What I wish to build?

19 Aug, 2021

In my two previous posts, I’ve detailed what I’ve been learning and working on in 2020 and 2021. In this post, I will detail the reasons behing my primary interests as I begin searching for opportunities upon graduation of my master’s degree (expected - March 2022).

My primary interests can be divided into a few core themes - Large-Scale Machine Learning, ML Developer Tools and MLOps, Distributed Systems and Platform and Infrastructure. These themes also have a lot of overlap. At this point, I am confident that these themes will remain my priority long into the future and I’ll highlight the reasoning for that below.

Large Scale Machine Learning

Over the last few years, we have seen a lot of progress in large neural networks with billions of parameters. Large language models started this trend and showed the importance of unsupervised and semi-supervised learning. Nowadays it seems that larger the model and data, the better the results. This is great, but this puts the bottleneck on compute and memory, both technically and socially. Technically speaking, getting hundereds of computers with multiple GPUs to coordinate to train a large neural model and then run inference on it is no easy task. Socially speaking, only those with access to hundreds of computers can even attempt to train such large models. This socio-technical challenge intrigues me, and I am excited about innovating and working on distributed systems problems dedicated to the specific use-case of large scale training and inference. I am also excited by initiatives that support large scale training in a decentralized way.

ML Developer Tools and MLOps

Research in Deep Learning and Machine Learning has come a long way over the past decade. However, applying that research to real world problems is not so straightforward. This has given rise to the entire field of MLOps and a number of startups have emerged that aim to do MLOps or provide MLOps as a service. While MLOps (amalgamation of ML and DevOps) focuses more on the infrastructure for the ML lifecycle, there’s also a pressing need for better developer tools and libraries for ML. While foundational frameworks like PyTorch and Tensorflow have greatly accelerated research, better libraries are necessary to make that research more accessible. Think about the Huggingface Transformers library, a few lines of Python code and you can use the latest neural networks in NLP in a breeze. This should be the benchmark for all forms of ML research.

Distributed Systems

Distributed Systems are ubiquitous in today’s day and age. It forms the backbone of the two themes I mentioned above. Everyone building software today seems to be using some distributed system directly or indirectly (through a cloud provider). Throughout my Software Engineering experience, I’ve used distributed systems almost everyday. From using queueing systems like Kafka while working as a Backend Engineer to provisioning and managing Kubernetes clusters with auto-scaling GPU nodes for ML training, I’ve been surrounded by distributed systems (and I assume most other software engineers are too). I always wondered how they worked under the hood. During my master’s, I got the chance to dive into how they work. I started by auditing the MIT course 6.824 on Distributed Systems and doing its labs. Continuing on this interest, I’ll also be taking a Big Data Systems course in Fall and working on some excited projects. In parallel, I’ve also been reading up on parallel computing and stuff like MPI. So far, I’ve been completely occupied by Distributed Systems and I feel the excitement of a child when learning about these. I am also very excited to actually build such systems. There’s so many aspects to get right, and there’s so many challenges. But these challenges are something I want to think about all the time, and so working on and building Distributed Systems remains my primary goal. Systems specific to any one of the other themes is like the perfect match.

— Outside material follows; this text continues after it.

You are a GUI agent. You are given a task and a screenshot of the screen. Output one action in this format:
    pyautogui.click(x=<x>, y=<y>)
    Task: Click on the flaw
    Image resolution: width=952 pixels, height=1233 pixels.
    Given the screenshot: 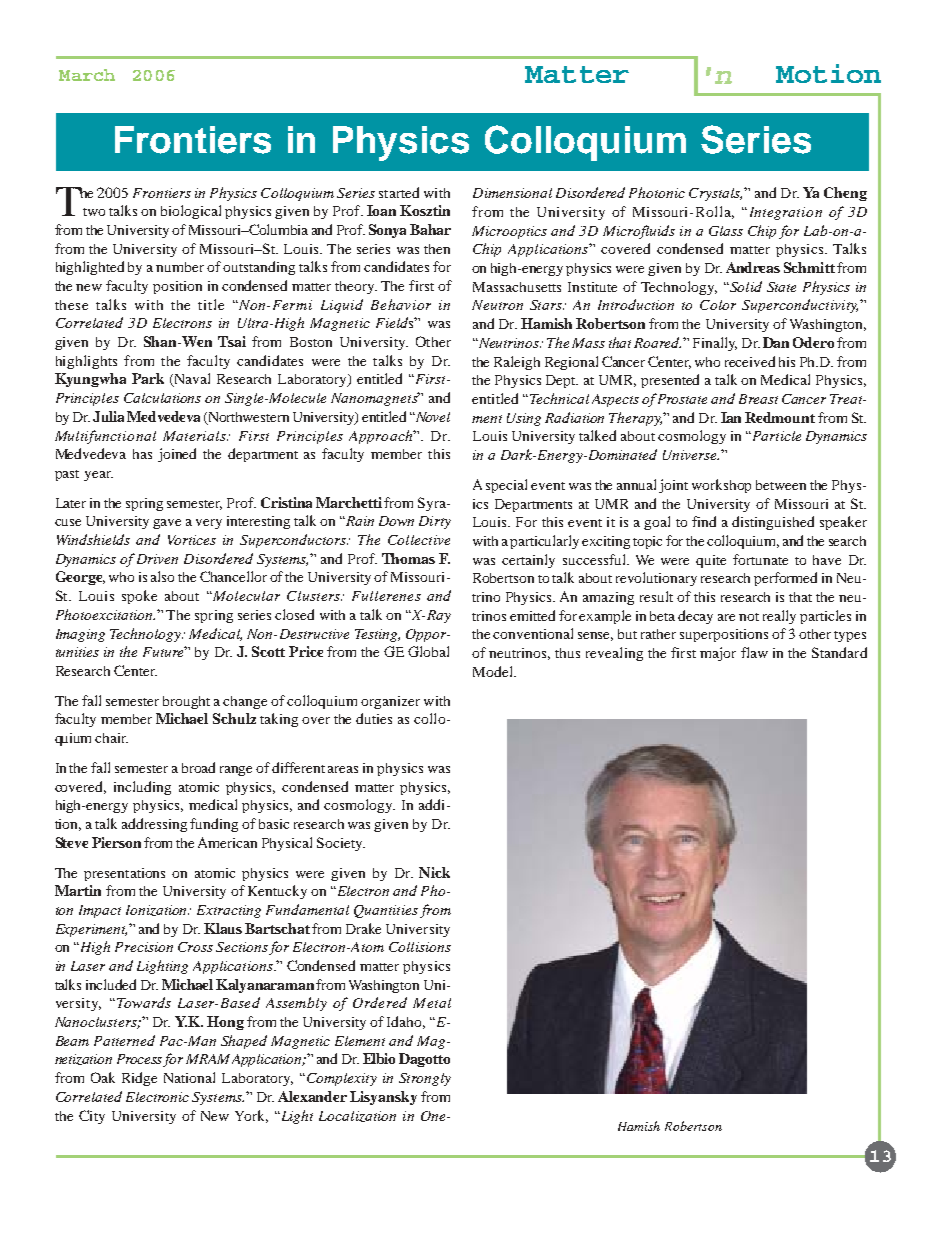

Platform and Infrastructure

This theme goes tightly with Distributed Systems. Having experienced building and maintaining infrastructure on AWS and GCP, I aptly remember the pain points and the things that went well. This experience will help me think from a customer’s viewpoint while building distributed systems. On the other hand, having a knowledge of Distributed Systems will help me to build reliable, observable and available infrastructure. Working on projects that allow me to build infrastructure as well as the underlying systems used will help me better understand the complex processes in play and get a solid grip of the nuances and intricacies involved in complex software systems.

Summary

I’ve highlighted the four themes which I’m most interested in. However, this does not imply that these are the only topics I’d like to work on. Any software system solving a problem has thousands of moving parts, and in order to architect and build such systems it is necessary to explore as much as possible. For instance, distributed systems involves a solid understanding of networking so it helps to have explored networking ; Scale ML requires a basic understanding of the underlying algorithms; Any system requires a frontend for users to interact with (CLI, GUI, etc). I recently saw the Tesla AI Day event, and was amazed by their AI capabilities. But I was equally amazed by the complex system that enables such innovation. My ultimate dream is to be involved in building such a system. While following that journey, the pieces will automatically fall into place.